The fact that after the disturbances at the all stakeholders’ conference none other than MDC supporters were taken into custody when clearly the rowdy deviants were Zanu PF supporters speaks volumes about what will happen in the event Zanu PF refuses to abide by the new constitution regardless of how well meaning its clauses will be.
Simply put a good constitution without committed political and military enforcement will count for nothing.
If the MDC hopes to topple Mugabe from the presidency through the Constitution it will be surprised when the time comes and the free and fair elections are won but Zanu PF again refuses to vacate government seats of power.
As the constitution reform moves forward the MDC must make some painful decisions about how it will have to deal with such a possibility.
Unless the party can devise means with which to enforce the new constitution the likelihood of a long overdue change in regimes will not materialise in practice.
The MDC can win as many so called free and fair elections as it likes under any constitutional order but it will not dislodge Zanu PF unless the military command is reformed and reoriented to be a national rather than party loyal force.

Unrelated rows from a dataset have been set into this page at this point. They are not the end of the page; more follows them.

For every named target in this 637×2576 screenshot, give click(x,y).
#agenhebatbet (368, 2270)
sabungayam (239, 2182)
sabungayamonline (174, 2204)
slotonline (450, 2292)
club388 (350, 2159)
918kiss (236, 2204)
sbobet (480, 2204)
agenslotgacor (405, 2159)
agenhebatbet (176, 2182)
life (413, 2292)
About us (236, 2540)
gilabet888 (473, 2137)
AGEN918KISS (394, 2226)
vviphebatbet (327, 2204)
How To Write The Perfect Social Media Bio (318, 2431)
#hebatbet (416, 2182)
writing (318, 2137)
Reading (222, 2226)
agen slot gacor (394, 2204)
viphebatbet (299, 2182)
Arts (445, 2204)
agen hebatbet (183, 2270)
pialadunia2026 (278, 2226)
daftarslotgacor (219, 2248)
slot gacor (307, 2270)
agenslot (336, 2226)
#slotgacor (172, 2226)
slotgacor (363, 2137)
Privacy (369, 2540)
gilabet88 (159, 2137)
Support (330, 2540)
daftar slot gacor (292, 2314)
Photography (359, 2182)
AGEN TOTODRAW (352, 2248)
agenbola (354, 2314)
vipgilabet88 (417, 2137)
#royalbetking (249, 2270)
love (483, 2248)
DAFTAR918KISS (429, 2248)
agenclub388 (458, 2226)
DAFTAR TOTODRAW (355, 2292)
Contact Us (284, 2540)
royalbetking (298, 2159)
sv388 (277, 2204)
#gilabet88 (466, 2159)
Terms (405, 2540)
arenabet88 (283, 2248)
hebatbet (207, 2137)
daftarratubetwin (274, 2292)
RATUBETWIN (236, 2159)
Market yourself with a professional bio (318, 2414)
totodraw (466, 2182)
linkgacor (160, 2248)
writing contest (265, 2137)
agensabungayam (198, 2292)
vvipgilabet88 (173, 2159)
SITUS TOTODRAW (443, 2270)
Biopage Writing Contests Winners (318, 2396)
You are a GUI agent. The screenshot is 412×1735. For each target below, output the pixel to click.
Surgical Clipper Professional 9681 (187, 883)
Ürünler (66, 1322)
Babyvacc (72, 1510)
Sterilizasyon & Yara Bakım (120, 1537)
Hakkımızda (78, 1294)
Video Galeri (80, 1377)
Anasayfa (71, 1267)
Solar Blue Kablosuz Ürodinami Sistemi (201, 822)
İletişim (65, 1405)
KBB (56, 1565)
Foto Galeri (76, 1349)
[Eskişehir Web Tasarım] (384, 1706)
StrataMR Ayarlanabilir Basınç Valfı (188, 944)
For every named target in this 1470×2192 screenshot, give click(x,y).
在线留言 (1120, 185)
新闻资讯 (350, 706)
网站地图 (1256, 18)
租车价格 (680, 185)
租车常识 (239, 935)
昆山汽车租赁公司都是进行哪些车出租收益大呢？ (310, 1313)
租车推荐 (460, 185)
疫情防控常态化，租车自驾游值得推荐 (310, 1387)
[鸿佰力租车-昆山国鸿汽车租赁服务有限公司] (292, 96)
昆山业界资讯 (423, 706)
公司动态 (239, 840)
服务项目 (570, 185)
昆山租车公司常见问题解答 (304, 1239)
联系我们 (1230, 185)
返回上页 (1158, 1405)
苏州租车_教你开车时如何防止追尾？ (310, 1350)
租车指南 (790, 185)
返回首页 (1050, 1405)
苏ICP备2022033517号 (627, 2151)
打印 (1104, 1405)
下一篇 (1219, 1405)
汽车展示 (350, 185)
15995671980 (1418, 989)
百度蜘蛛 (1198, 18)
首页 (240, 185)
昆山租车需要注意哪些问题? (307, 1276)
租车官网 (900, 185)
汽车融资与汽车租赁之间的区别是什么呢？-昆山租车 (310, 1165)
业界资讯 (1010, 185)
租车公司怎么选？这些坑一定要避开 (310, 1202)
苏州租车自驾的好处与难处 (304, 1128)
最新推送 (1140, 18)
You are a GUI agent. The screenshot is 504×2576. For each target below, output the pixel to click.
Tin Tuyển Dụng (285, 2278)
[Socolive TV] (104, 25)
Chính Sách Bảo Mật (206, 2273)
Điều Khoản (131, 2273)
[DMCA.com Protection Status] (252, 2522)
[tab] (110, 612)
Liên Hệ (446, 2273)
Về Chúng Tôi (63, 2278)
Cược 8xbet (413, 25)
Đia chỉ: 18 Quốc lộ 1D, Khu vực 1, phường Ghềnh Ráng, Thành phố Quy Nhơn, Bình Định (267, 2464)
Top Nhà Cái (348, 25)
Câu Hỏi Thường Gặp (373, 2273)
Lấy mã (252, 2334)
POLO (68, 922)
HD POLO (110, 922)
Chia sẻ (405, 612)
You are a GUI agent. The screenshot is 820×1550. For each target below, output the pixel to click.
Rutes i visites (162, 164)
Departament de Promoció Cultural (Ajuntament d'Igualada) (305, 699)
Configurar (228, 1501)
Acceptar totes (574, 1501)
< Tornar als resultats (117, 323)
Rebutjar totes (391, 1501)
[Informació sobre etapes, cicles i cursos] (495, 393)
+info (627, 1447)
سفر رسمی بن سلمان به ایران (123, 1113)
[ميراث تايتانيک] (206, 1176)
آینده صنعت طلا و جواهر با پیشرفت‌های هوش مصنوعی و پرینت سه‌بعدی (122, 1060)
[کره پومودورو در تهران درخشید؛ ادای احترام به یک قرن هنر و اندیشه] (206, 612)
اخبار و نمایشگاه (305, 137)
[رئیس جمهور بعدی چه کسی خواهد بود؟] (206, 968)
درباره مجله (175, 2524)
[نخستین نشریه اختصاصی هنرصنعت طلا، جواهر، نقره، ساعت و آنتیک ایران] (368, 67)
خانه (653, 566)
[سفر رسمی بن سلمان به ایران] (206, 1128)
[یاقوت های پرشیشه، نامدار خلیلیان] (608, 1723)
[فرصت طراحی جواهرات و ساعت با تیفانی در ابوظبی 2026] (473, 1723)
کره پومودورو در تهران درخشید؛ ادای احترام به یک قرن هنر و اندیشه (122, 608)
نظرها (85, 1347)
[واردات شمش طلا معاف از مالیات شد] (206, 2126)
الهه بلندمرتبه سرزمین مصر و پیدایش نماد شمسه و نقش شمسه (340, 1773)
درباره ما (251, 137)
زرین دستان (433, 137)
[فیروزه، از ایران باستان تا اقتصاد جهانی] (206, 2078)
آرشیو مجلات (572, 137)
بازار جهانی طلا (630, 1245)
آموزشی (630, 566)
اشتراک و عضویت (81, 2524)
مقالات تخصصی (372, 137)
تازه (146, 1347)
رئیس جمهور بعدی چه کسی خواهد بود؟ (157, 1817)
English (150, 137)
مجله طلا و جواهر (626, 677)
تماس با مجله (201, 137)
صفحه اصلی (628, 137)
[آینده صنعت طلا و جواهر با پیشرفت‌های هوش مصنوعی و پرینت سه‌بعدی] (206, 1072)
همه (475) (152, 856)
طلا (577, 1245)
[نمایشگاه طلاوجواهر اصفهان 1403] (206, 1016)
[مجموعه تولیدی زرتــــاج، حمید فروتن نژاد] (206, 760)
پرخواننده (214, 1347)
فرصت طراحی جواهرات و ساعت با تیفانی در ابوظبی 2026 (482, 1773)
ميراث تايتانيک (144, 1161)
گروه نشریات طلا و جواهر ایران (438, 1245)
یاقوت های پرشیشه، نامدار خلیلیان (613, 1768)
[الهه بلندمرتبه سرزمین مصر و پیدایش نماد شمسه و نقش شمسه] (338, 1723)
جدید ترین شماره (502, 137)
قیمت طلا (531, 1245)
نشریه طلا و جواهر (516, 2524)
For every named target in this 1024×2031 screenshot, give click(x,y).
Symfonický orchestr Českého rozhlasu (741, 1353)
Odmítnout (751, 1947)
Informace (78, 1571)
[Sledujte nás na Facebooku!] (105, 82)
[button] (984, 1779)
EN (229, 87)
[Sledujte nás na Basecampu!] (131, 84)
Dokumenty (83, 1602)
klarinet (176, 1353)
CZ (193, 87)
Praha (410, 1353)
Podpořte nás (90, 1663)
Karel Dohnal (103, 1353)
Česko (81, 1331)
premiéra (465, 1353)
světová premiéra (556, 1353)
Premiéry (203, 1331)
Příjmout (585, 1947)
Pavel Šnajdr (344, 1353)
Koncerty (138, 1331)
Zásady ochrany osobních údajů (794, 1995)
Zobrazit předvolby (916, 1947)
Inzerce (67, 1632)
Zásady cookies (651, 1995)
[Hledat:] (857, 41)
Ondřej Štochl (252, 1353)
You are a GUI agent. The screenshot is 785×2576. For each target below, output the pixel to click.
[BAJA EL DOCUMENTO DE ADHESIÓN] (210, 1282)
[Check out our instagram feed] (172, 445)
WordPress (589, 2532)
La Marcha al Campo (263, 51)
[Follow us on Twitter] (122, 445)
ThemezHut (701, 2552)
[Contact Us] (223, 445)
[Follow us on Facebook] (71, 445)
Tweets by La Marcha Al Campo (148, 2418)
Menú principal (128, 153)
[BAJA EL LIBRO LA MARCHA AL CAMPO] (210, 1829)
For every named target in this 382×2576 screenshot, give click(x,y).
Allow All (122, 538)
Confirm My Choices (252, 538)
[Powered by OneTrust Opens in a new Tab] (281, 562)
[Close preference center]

Such reorientation of necessity demands that current command structures be dismantled and new leadership of the forces be appointed to serve the nation and not Zanu PF alone.
The silence on this issue is not healthy at all. The positions held by Constantine Chiwenga, Perence Shiri, Paradzayi Zimondi, Happyton Bonyongwe and Augustine Chihuri must now be discussed by the government and agreement reached as to how they will be eased out of the government and replaced by other professionals willing to distance themselves from partisan political party dogma in support of national ethos that will be encapsulated in the new constitution order.
By avoiding discussion of these key players in upholding our constitutional democracy, the government is not doing the nation any favours.
It only serves to show the nation that the government does not have control over its law enforcement and security wing which raises fears that the government may actually be a puppet of the military establishment.
In which case the constitution will be not worth the paper on which it will be written.